Bernard Klasen Salvator, 2018, 322 p., 22 €

De plusieurs points de vue, il importe de penser aujourd’hui ce que signifie habiter. La facilité mondialisée de nos déplacements, virtuels ou réels, interroge sur nos enracinements et sur la manière de nous y reporter. On pourrait penser aussi aux millions d’exilés qui ont dû rompre brutalement les liens avec leurs racines et leur habitat, et qui témoignent d’une humanité à la recherche d’un nouveau mode d’« habiter ». L’ouvrage n’aborde guère ce point de vue. Car il s’agit en fait d’un vigoureux plaidoyer pour l’enracinement et pour la demeure où chacun et chacune peuvent effectivement se recueillir, construire un intérieur, dans l’oasis d’un lieu. C’est bien pourquoi la philosophie s’impose pour aider à penser ce que sont nos racines. Car il s’agit d’un ouvrage de philosophie, comme l’indiquent le sous-titre et la préface de Jean Greisch, mais surtout les discussions avec Heidegger et Lévinas. Où trouver ces racines ? Dans un sol ? Dans un lieu ? Dans une histoire partagée ? Ce livre, solide et exigeant, est cependant facile à lire, avec l’originalité de chapitres entrecoupés d’excursions qui visitent des lieux forts d’enracinement. Il faut d’abord expliciter les mots pour dire l’habiter. La lecture fine de « Bâtir habiter penser », conférence donnée par Heidegger en 1951, permet ensuite de poser l’hypothèse majeure : habiter est la manière d’être au monde, et même « c’est l’habitant qui est le gardien de l’être ». Mais il faut aussi réfuter les arguments de ceux que l’auteur nomme les « déracineurs » (entre autres, Lévinas ou Radkowski et son nomadisme total).
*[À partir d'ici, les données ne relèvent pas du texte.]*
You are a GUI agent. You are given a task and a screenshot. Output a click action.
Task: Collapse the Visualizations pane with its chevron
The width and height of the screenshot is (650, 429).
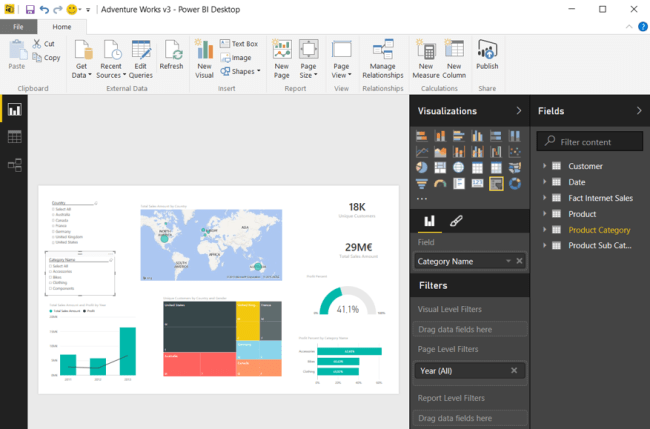coord(518,111)
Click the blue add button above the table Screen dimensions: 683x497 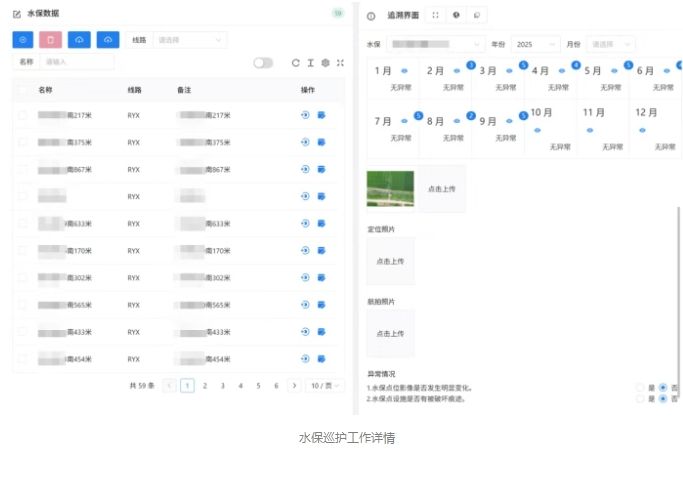tap(23, 40)
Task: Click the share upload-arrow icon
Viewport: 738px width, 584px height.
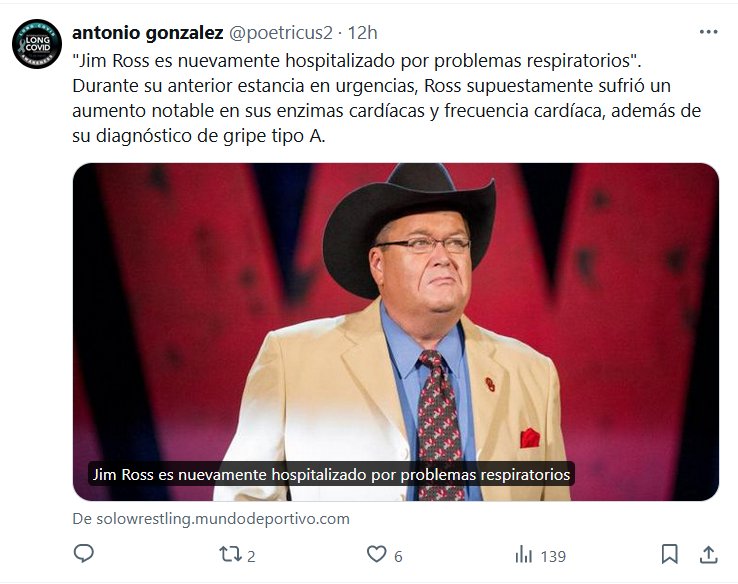Action: pos(708,554)
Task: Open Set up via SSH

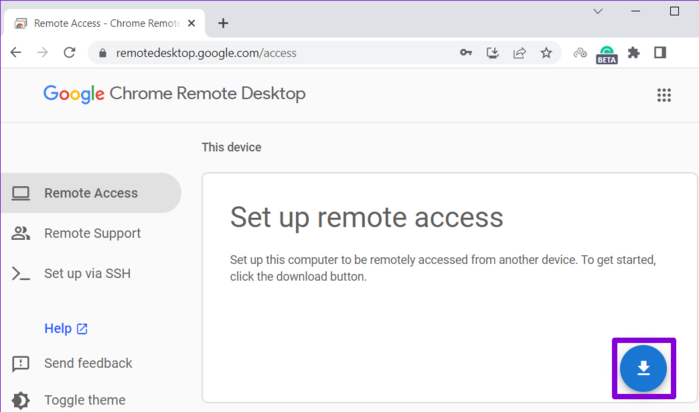Action: pos(87,273)
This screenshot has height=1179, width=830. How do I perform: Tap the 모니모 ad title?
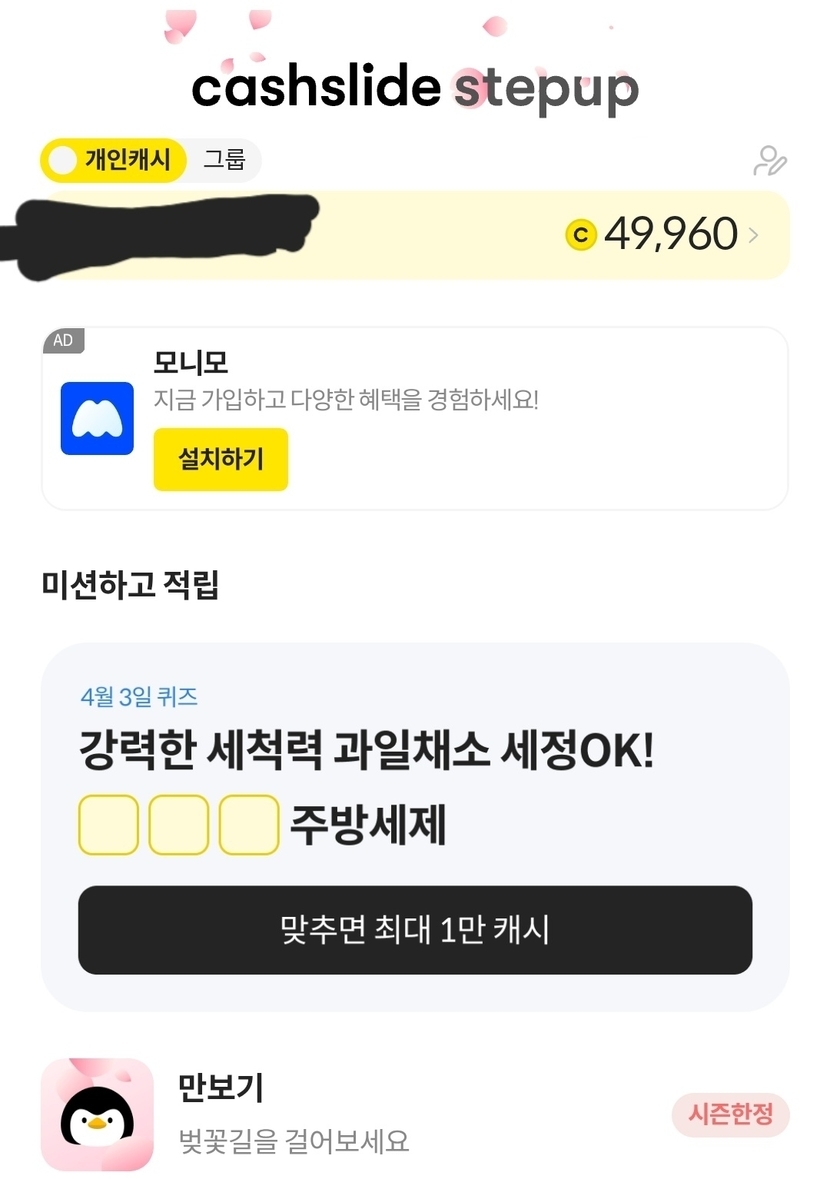coord(190,362)
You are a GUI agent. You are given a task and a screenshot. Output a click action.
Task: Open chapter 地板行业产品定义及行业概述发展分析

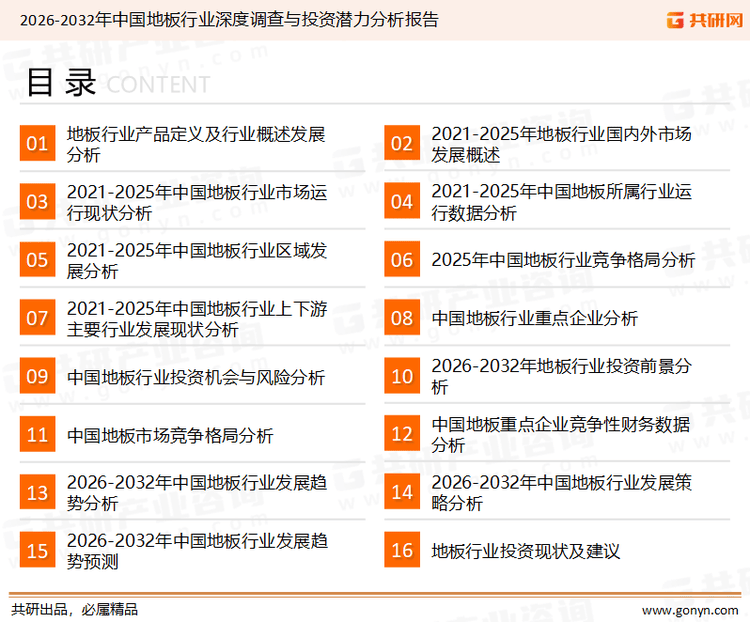(x=196, y=144)
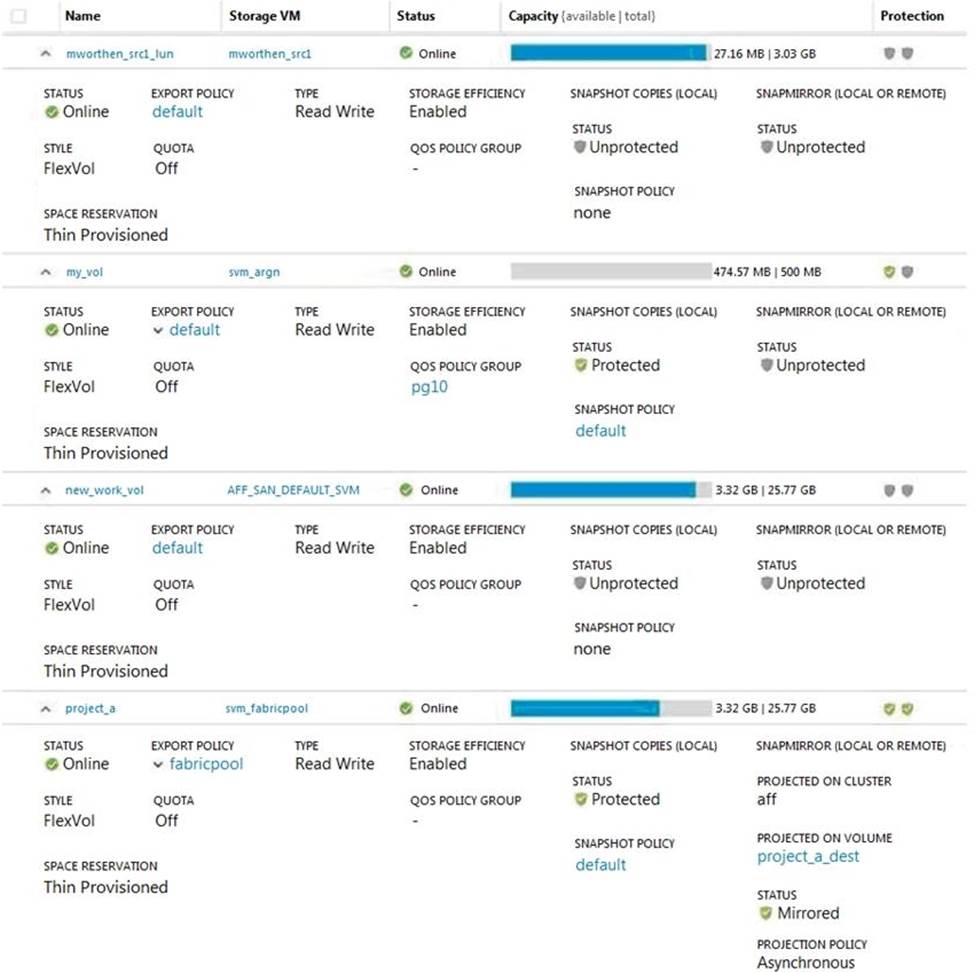Sort by the Storage VM column
974x973 pixels.
click(265, 16)
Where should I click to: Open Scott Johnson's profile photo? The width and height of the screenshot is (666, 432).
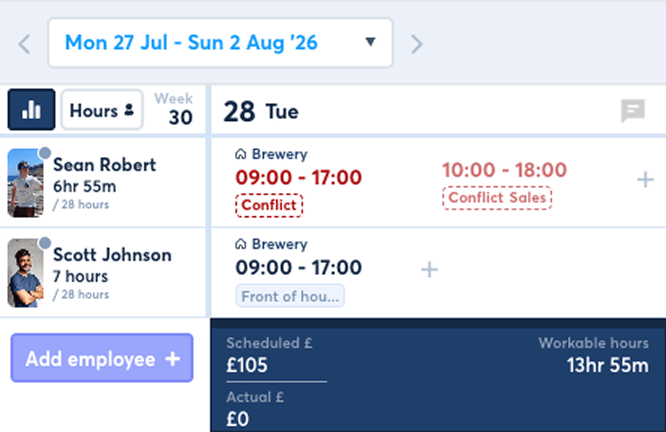(25, 273)
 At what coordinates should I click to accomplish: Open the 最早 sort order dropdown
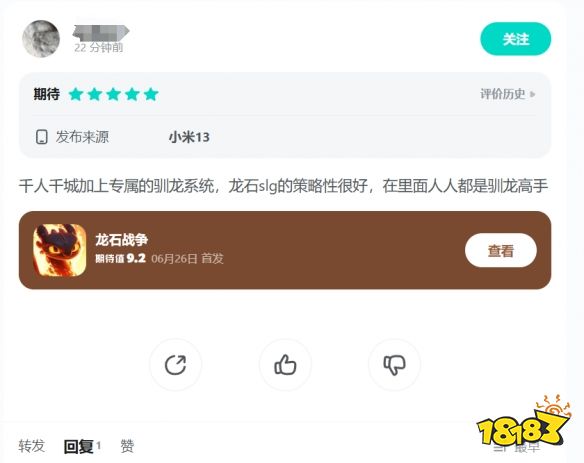pyautogui.click(x=518, y=448)
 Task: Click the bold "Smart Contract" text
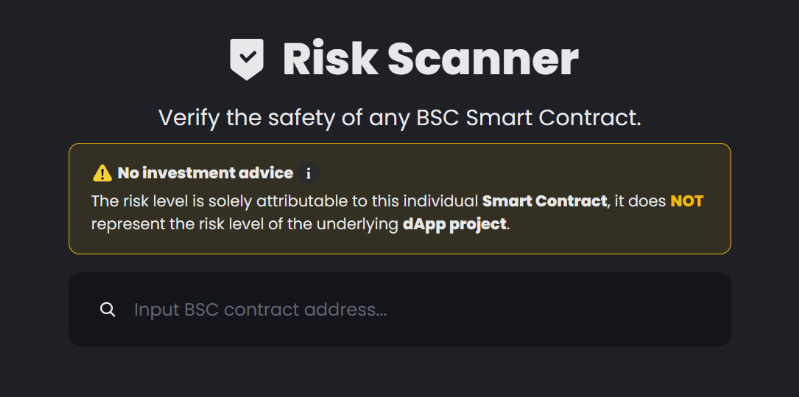click(545, 201)
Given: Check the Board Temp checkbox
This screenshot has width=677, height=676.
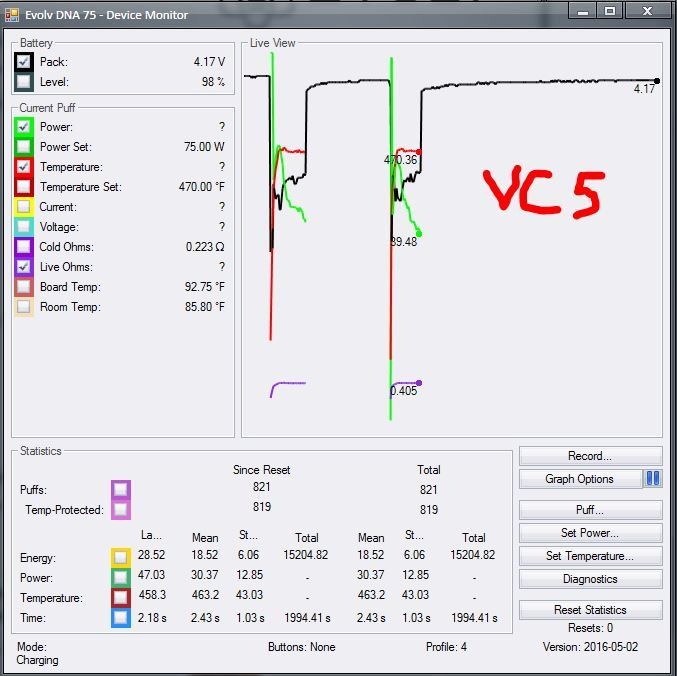Looking at the screenshot, I should [24, 287].
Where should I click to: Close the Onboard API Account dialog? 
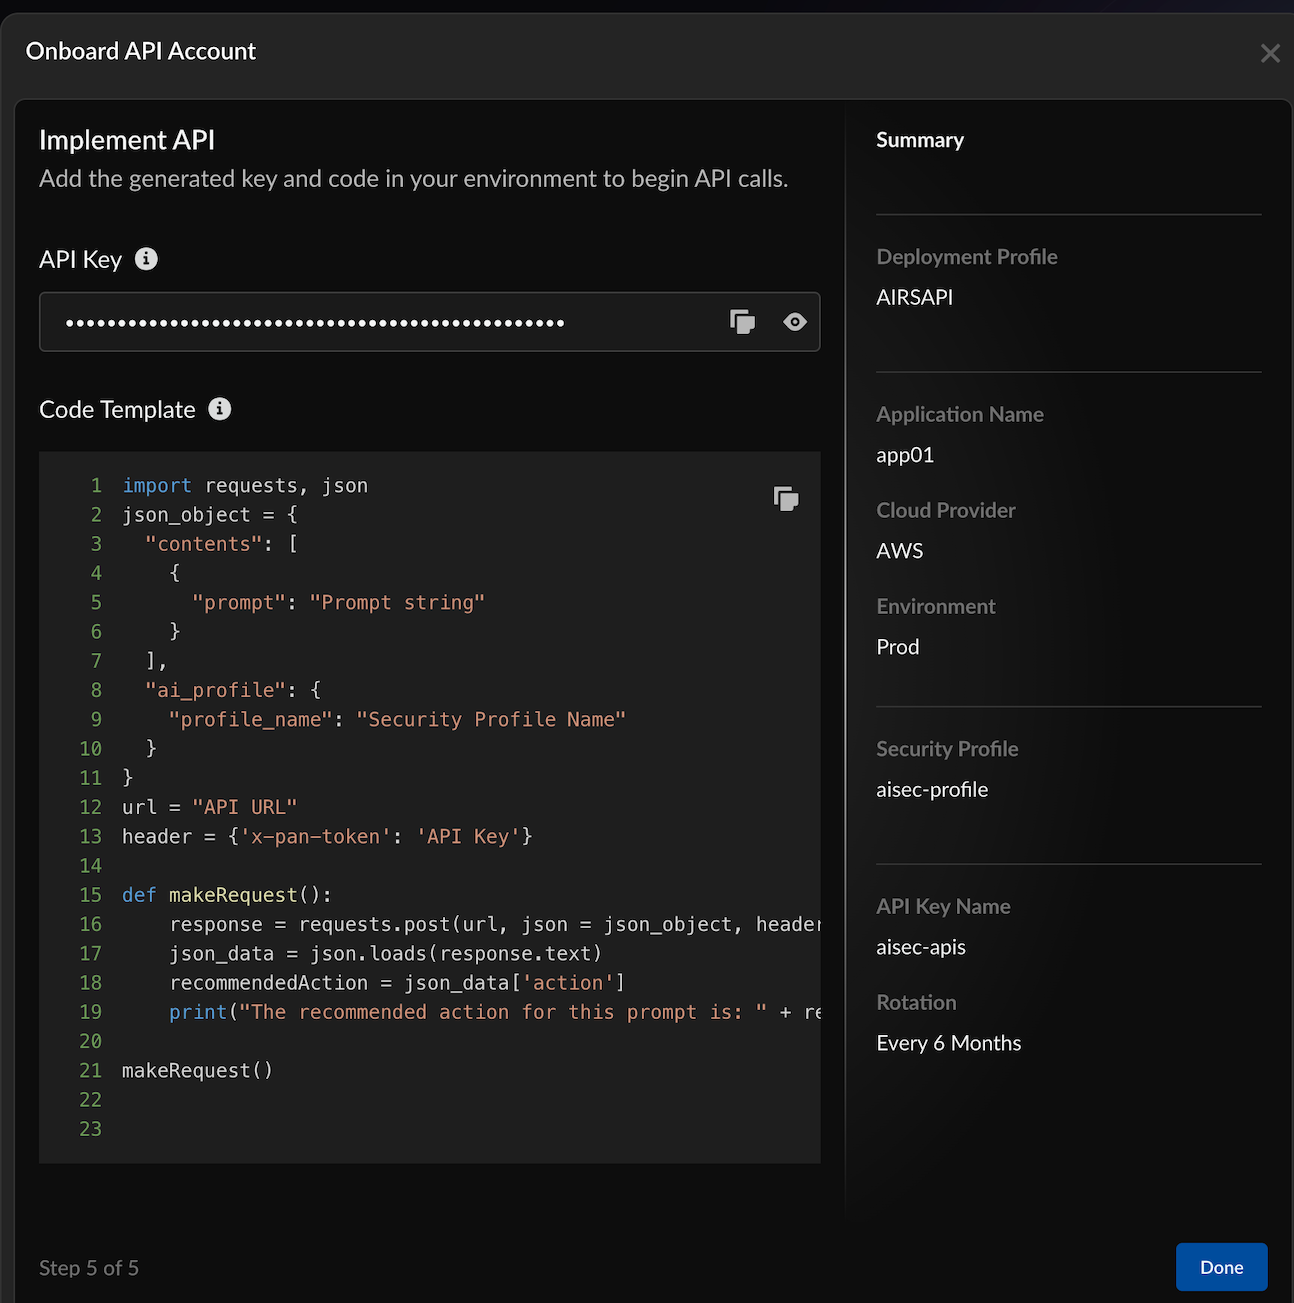pos(1270,53)
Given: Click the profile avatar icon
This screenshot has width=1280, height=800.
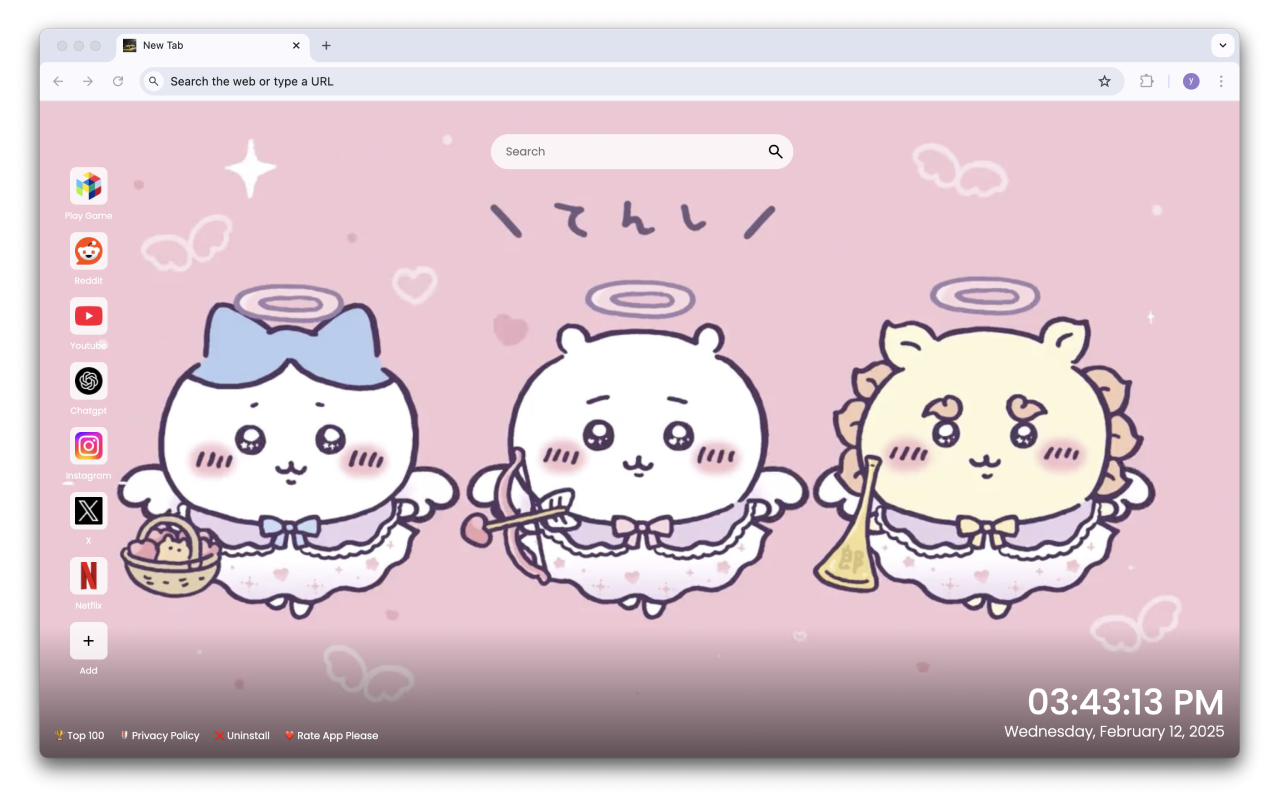Looking at the screenshot, I should pyautogui.click(x=1190, y=81).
Il est alors possible de déployer les « voix du lieu » et les « voix pour le lieu bâti », qui permettront en conclusion d’avancer quelques suggestions éthiques pour un juste « habiter » : le souci écologique, la contestation de l’agitation et du mouvement, la gratitude, l’humilité et une esthétique de la quotidienneté. Le lecteur sera impressionné par la vigueur de cette défense du lieu et du demeurer, de l’impérieuse nécessité des racines ; contrepoint utile à un penser souvent peu consistant de la mobilité. Il deviendra ainsi possible de réfléchir en vérité la tension entre les deux, mobilité et habiter.